#### SOURCE EXCERPT
════════
Open CollinChaffin opened 6 years ago
Thanks for the comprehensive report.
Just wanted to provide some additional info...I'm not ruling out an issue with OpenSSH-Win32, but there's a high probability that there's a problem with boot2docker specifically. If you turn an existing VM into a dockermachine (as opposed to running the boot2docker ramdisk) then this is not an issue:
# Launch Windows PowerShell 5.1 via 'Run as Administrator' and...
Get-Command ssh
CommandType Name Version Source
----------- ---- ------- ------
Application ssh.exe 7.7.1.0 C:\Program Files\OpenSSH-Win64\ssh.exe
$DockerMachineDir = "C:\Program Files\Docker\Docker\Resources\bin"
if ($($env:Path -split ";") -notcontains $DockerMachineDir) {$env:Path = $DockerMachineDir + ';' + $env:Path}
docker-machine version
docker-machine.exe version 0.14.0, build 89b8332
# Install the MiniLab PowerShell Module (full disclosure, I wrote it)
Install-Module MiniLab
Import-Module MiniLab
# Deploy CentOS 7 VM from https://app.vagrantup.com/centos/boxes/7
$VMName = "CentOS7Test"
$DeployHyperVVagrantBoxSplatParams = @{
VagrantBox = "centos/7"
VagrantProvider = "hyperv"
════════
#### EXERCISE A
In the forum post, which docker-machine version does the version command report?
#### EXERCISE B
For each statement, say yes or no on whether it agrees with the forum post, and quote the deciding words: (i) The author rules out an issue with OpenSSH-Win32. (ii) The author wrote the MiniLab PowerShell module. (iii) The CentOS 7 VM is deployed with Hyper-V as the Vagrant provider.
#### EXERCISE C
Transcribe the forum post from "Get-Command ssh" up to and including "I wrote it)".
The data that follow come from an unrelated source.

#### RAW DATA
════════
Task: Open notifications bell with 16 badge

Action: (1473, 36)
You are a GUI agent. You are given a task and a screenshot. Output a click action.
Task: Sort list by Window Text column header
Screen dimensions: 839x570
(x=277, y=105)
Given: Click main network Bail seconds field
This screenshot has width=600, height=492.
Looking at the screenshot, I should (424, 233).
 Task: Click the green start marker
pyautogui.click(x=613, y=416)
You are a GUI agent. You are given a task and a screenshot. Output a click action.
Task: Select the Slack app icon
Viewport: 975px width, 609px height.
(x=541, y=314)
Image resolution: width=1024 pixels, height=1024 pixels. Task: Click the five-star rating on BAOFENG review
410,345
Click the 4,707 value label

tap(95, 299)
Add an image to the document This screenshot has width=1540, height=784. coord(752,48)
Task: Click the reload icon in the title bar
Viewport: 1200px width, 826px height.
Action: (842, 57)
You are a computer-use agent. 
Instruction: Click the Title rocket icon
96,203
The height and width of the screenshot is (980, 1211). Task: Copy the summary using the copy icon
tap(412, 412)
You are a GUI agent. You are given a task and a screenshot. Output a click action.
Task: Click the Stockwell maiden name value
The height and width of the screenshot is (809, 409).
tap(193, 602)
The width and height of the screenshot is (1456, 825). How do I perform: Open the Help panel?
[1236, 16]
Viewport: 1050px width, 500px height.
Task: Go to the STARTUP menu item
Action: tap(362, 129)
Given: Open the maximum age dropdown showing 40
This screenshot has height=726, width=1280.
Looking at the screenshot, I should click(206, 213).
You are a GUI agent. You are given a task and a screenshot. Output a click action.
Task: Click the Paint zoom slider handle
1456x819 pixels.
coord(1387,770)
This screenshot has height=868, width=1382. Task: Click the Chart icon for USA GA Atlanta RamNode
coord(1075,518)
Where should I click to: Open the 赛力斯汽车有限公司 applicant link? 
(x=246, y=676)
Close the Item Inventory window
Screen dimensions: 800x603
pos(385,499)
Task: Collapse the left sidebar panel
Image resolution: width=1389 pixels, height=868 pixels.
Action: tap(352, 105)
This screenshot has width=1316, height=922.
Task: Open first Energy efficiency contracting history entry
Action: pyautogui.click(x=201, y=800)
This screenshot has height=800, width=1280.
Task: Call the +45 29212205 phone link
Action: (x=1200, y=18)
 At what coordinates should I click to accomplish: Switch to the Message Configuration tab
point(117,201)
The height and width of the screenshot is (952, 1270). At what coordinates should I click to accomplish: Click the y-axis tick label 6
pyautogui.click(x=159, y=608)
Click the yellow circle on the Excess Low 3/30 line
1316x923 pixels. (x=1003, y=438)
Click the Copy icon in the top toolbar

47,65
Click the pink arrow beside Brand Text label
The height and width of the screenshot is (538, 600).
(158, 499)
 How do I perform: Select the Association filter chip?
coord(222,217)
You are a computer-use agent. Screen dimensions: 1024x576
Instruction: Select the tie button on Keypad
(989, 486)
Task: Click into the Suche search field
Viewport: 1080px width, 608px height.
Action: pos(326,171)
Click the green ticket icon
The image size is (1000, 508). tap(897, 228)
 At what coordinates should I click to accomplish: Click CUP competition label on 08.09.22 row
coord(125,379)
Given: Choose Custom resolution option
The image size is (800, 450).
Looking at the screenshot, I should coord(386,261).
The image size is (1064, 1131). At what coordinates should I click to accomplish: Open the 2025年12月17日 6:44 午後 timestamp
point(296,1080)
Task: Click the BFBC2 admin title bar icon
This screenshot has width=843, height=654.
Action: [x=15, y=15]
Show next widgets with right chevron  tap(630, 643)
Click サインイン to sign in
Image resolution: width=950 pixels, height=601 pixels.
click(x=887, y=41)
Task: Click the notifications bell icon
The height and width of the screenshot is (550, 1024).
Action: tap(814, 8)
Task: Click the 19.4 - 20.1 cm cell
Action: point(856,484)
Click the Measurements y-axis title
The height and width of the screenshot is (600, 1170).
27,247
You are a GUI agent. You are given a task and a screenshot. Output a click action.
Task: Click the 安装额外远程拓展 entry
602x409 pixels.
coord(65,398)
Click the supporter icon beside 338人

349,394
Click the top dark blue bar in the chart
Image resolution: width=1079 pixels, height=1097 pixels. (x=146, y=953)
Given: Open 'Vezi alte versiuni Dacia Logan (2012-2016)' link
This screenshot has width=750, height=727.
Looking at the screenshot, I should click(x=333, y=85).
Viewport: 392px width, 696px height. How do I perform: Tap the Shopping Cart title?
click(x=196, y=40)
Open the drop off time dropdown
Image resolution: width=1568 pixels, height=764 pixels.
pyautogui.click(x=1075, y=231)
════════
#### FINAL RESULT A
docker-machine.exe version 0.14.0, build 89b8332

#### FINAL RESULT B
(i) No: "I'm not ruling out an issue with OpenSSH-Win32"
(ii) Yes: "full disclosure, I wrote it"
(iii) Yes: "VagrantProvider = "hyperv""

#### FINAL RESULT C
Get-Command ssh
CommandType Name Version Source
----------- ---- ------- ------
Application ssh.exe 7.7.1.0 C:\Program Files\OpenSSH-Win64\ssh.exe
$DockerMachineDir = "C:\Program Files\Docker\Docker\Resources\bin"
if ($($env:Path -split ";") -notcontains $DockerMachineDir) {$env:Path = $DockerMachineDir + ';' + $env:Path}
docker-machine version
docker-machine.exe version 0.14.0, build 89b8332
# Install the MiniLab PowerShell Module (full disclosure, I wrote it)